Given text ▸
______

On 4/25/17 and 4/26/17, the Board issued a trio of Subject Numbers providing interpretation and guidance on certain elements of the 2017 Workers' Compensation Reform legislation contained in the 2017-2018 Executive Budget (Part NNN of Chapter 59, Laws of 2017).  

 

Subject Number 046-936 outlines the Board's interpretation of the 2017 Workers’ Compensation Reform legislation and provides some insight on how the Board intends to interpret key provisions of the reform legislation, answering some questions raised in Our Summary and Analysis of the Legislation, published earlier this month.  

 

One of the major changes in the legislation was amendment of WCL §15(3)(w) to allow an insurance carrier or self-insured employer to take credit for temporary disability benefits paid after 130 weeks against the maximum number of weeks of indemnity benefits the claimant would be entitled to upon classification with a permanent partial disability. Because of the confusing way the new statute was worded, there was some question as to whether the 130-week waiting period would elapse 130 weeks after the date of injury or after payment of 130 weeks of temporary partial disability benefits. Additionally, there was some question as to whether all indemnity benefits payable after the 130-week waiting period would be subject to the credit or if the credit would only apply to temporary partial disability benefits.  

 

It appears that the Board is taking the position most favorable to insurance carriers and employers in its interpretation of the statute. According to the Board, WCL §15(3)(w) was amended“to provide a credit for periods of temporary disability that extend beyond 2.5 years (130 weeks) from the date of injury. Insurance carriers may receive a credit against the maximum benefits payable for permanent partial disability for any periods of temporary disability paid beyond the 2.5 years (130 weeks). This rule applies to all injuries with dates of accident or disability after April 9, 2017.” 

 

This interpretation allows an insurance carrier or employer to apply the credit against capped PPD benefits for any temporary disability benefits paid—whether partial or total—beyond 130 weeks from the date of injury.  

 

The Board also notes that one of the other changes to WCL §15(3)(w) includes a “safety valve” that will extend the period of temporary disability beyond 130 weeks where the Board decides that the claimant has not reached maximum medical improvement on that date. The Board will issue “further guidance regarding the application of the safety valve in the near future.”  

 

Remember that these changes to WCL §15(3)(w) are applicable to cases with a date of injury on or after 4/10/17. As a result, any litigation concerning these changes is probably two-and-a-half years away at best. 

 

Subject Number 046-937 discusses the procedures that claimants and their attorneys should follow in requesting a 45-day hearing under the revised WCL §25(2)(a). The Board has modified the RFA-1 forms to include a section for the claimant to request a hearing under this section. The new law requires the Board to grant a claimant a hearing within 45 days where that claimant has a work injury, is out of work, and is not being paid. The Subject Number further details when a 45-day hearing is and is not appropriate as well as details penalties that may be applicable where a hearing is requested without good cause.  

 

Subject Number 046-938 discusses the Board's procedure for claimants requesting an "Extreme Hardship Redetermination" under WCL §35(3). This is the first time that the Board has commented on any procedure concerning the "Safety Net" provisions of WCL §35 first introduced in the 2007 Workers' Compensation Reforms.

______

Stored items from a collection ▸
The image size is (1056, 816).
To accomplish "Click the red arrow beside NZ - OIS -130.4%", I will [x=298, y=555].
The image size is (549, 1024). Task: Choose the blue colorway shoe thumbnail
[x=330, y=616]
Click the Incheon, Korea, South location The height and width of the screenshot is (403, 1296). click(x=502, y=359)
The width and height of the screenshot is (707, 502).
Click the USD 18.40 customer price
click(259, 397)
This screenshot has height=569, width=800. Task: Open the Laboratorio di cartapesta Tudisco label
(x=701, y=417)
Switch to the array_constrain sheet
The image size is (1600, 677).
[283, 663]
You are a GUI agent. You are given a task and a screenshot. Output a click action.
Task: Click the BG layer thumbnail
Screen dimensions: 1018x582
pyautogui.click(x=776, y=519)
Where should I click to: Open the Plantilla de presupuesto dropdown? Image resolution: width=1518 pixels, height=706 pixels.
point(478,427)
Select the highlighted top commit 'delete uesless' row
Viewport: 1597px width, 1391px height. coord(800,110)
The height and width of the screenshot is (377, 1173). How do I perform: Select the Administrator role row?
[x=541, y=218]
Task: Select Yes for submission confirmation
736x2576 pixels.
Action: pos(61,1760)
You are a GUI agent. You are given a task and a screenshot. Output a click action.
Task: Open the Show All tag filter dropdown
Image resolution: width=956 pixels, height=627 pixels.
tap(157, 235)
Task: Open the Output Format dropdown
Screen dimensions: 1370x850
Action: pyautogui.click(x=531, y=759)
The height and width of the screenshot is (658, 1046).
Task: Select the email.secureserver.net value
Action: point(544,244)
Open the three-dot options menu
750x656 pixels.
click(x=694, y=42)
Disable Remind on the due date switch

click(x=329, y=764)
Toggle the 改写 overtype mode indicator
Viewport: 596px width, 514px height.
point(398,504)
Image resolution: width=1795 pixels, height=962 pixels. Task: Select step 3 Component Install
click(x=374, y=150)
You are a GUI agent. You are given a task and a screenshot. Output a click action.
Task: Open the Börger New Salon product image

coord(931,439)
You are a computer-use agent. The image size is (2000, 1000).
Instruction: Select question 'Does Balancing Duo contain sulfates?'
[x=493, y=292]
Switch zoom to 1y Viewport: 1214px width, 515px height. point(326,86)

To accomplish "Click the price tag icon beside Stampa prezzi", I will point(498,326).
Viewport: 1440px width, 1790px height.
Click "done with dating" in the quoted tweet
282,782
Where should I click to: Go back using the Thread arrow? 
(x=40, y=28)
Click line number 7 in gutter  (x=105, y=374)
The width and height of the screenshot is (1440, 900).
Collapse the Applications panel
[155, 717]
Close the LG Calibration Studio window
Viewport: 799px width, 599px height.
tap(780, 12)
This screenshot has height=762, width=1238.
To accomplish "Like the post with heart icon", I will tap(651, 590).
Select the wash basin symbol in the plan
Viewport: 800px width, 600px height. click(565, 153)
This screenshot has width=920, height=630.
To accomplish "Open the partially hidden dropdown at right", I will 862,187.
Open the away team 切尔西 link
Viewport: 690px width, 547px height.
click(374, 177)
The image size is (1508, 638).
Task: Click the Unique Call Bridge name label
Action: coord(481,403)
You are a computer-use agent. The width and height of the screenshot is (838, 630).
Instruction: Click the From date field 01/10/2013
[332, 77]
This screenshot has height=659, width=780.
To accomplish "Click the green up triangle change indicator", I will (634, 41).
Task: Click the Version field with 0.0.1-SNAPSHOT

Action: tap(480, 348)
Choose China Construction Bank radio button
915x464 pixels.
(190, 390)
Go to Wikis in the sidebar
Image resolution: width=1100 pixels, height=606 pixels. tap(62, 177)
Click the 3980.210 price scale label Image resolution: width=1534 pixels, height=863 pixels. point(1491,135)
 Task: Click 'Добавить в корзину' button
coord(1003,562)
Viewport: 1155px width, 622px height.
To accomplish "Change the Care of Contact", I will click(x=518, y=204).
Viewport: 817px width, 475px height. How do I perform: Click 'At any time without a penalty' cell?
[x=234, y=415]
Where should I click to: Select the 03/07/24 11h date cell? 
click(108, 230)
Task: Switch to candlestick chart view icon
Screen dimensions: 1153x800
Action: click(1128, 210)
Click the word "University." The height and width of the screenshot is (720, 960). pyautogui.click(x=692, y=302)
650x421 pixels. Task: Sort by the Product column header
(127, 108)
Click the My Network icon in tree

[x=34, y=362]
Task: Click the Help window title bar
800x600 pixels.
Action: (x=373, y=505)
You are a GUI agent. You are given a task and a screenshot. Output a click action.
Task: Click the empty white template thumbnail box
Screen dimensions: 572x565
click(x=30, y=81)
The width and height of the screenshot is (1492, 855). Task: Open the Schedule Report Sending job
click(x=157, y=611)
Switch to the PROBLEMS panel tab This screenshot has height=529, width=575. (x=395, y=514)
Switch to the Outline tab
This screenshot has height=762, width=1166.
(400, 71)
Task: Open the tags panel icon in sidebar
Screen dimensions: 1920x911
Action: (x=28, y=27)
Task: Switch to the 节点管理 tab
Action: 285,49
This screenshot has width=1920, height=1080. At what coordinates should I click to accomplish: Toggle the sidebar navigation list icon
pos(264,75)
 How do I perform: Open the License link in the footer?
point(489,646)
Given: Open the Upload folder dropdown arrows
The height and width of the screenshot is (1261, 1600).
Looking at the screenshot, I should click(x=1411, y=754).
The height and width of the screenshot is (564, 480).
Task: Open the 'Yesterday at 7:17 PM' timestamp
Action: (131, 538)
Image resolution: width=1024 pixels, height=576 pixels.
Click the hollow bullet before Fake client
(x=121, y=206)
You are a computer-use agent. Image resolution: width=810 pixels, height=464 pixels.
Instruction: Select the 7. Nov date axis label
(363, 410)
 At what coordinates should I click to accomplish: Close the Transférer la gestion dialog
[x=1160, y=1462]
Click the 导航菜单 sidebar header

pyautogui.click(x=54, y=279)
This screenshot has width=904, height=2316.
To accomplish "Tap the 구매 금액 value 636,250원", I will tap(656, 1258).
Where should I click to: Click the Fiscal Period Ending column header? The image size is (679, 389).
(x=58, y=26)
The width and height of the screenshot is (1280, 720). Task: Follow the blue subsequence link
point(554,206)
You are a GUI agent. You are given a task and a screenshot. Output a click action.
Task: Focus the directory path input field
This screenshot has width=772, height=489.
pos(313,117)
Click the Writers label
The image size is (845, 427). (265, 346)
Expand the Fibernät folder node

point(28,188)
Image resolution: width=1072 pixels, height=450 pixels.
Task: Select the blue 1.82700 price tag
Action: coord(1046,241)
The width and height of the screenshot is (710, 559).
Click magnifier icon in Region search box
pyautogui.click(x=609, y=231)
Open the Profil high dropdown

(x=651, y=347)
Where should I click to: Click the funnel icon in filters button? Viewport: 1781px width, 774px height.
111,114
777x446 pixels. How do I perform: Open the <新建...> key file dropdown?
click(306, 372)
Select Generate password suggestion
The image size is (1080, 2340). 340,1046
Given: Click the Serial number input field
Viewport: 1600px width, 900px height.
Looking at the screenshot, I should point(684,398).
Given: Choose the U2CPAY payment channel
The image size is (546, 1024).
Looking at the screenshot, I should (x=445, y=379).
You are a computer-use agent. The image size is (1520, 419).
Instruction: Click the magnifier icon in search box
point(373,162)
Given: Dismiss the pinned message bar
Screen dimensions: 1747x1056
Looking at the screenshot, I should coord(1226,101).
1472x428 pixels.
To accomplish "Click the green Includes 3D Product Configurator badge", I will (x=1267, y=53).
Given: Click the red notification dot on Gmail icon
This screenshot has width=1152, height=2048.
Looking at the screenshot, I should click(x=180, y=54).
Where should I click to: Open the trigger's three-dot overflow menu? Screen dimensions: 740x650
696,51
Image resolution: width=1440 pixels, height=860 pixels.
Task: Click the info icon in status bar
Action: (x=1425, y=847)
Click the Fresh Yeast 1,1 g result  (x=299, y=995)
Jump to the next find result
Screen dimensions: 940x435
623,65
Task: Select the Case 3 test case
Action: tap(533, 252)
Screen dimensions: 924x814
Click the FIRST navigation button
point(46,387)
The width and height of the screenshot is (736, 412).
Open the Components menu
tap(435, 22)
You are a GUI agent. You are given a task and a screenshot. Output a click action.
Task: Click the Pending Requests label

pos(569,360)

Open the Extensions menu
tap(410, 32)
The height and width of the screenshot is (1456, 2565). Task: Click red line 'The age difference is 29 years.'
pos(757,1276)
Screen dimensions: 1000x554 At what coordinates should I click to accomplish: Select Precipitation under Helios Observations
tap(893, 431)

______

Pick up the text on the Board's guidance for the 2017 Workers' Compensation Reform after its final sentence and keep writing it.

The amendment of WCL §35 to lower the percentage loss of wage earning capacity (LWEC) threshold became effective on 4/10/17 and there is no date of injury limitation on the amendment. Thus, the new "greater than 75%" standard would apply even in cases where the parties stipulated to a LWEC of 80% or lower to avoid applicability of the Extreme Hardship Redetermination provisions of WCL §35 prior to the change in the law.  

 

The Board has created a new form, the C-35, for claimants to use in applying for Extreme Hardship Redetermination. The form primarily requests income and expense information, indicating that financial information will be the primary basis for determining whether a claimant qualifies for extended benefits under this section.

 

Appellate Division Affirms Attachment to Labor Market Requirements

 

On April 13, 2017, the Appellate Division, Third Department decided Palmer v. Champlain Valley Specialty.  This labor market attachment case involved a claimant who sought vocational services with the ACCES-VR program.  However,  after claimant informed ACCES-VR that she was contemplating surgery, the services provided by ACCES-VR were significantly curtailed.  None of claimant’s medical records indicated a surgery recommendation, and none of the treating physicians ever requested or recommended surgery.  During testimony, claimant stated that she decided not to have surgery during the summer of 2014 (to the extent that it was ever contemplated to begin with), but did not meet again with ACCES-VR to re-commence job search services until March 2015, and did not prepare a resume with the service until shortly before her May 2015 workers’ compensation hearing.  The Board found claimant had not actively participated with the ACCES-VR program, and had not acted in good faith.  The Board also found claimant’s independent work search, consisting of only 4 job applications without any documentary proof, insufficient.   

  

The claimant appealed, and the Appellate Division affirmed, holding that the Board’s findings were supported by substantial evidence.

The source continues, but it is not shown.